Sometimes I reminisce about what it used to be like before baby with my graduate students, when I would be at the lab until midnight and always around…but to my surprise, the world just kept on turning when Keeva was born and nobody seemed to miss a beat (except for me of course).
Has your daughter been on work-related trips with you?
I am also aware that I am fortunate to have an amazing husband who is very supportive and we take turns supporting each other. Even so, travelling with a baby is an order of magnitude more complicated, so I have become more selective about the trips I commit to these days.
Do you still maintain that academia as a career path is family friendly?
Yes, I do. I also received some criticism about this statement, but when people ask me “how could you say that academia is a family friendly career path?” I say “name a career path that is more family friendly.” People then think about it, and then realise how lucky they are. Academia is flexible, relatively secure, there are no quarterly deliverables, and there is no need to wear a suit every day. There might be jobs or lifestyles that are more family friendly, but to excel in any career requires dedication and hard work.
Also, every micro-environment is different, and so is every parent and child. But for me, if my daughter all of a sudden needs to be picked up, I bring her to my lab meeting or meet with people while I bounce her. If she has total meltdown, then sometimes I have to bail and follow up later.
What advice do you have to young female scientists who consider not having children in order to succeed in their scientific career?
Being a good parent is a tremendous responsibility, and it leaves less time for everything else. That said, with respect to science, family and life in general, I would say the following:
1) Do the things that make you happy. If having a family is important for your happiness, then you can’t put that off forever. Do it and enjoy it.
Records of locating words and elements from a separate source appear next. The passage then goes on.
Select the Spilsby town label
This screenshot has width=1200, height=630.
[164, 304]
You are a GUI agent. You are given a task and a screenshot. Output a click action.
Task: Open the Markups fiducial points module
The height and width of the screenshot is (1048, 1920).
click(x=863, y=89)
2) You get out what you put in. If you put a lot into your research program and into your family, you will get out just as much – you’ll be exhausted, but you will also be deeply fulfilled.
3) Consider the environment you work in. You should think about taking a job in an environment that will be understanding and supportive. When I was on the job market, I was very honest about my desire to have children pre-tenure, and while this was a scary thing to do at the time I felt that if something this important to me was going to be a problem, I would prefer to know in advance. So I would say I wanted to have kids and I would see how my potential future employers would react.
4) Share your experiences. Educating people who are not in your situation about your needs serves all those who are in your situation. Many people (deans, department chairs, colleagues, spouse etc.) actually want to be supportive but just don’t know how.
5) Don’t be afraid to ask for help. If you feel guilty asking for something (a lactation room in your building, on-site daycare, relief from teaching or departmental responsibilities, or dependent travel support) – just think of all the other science moms that you’re helping.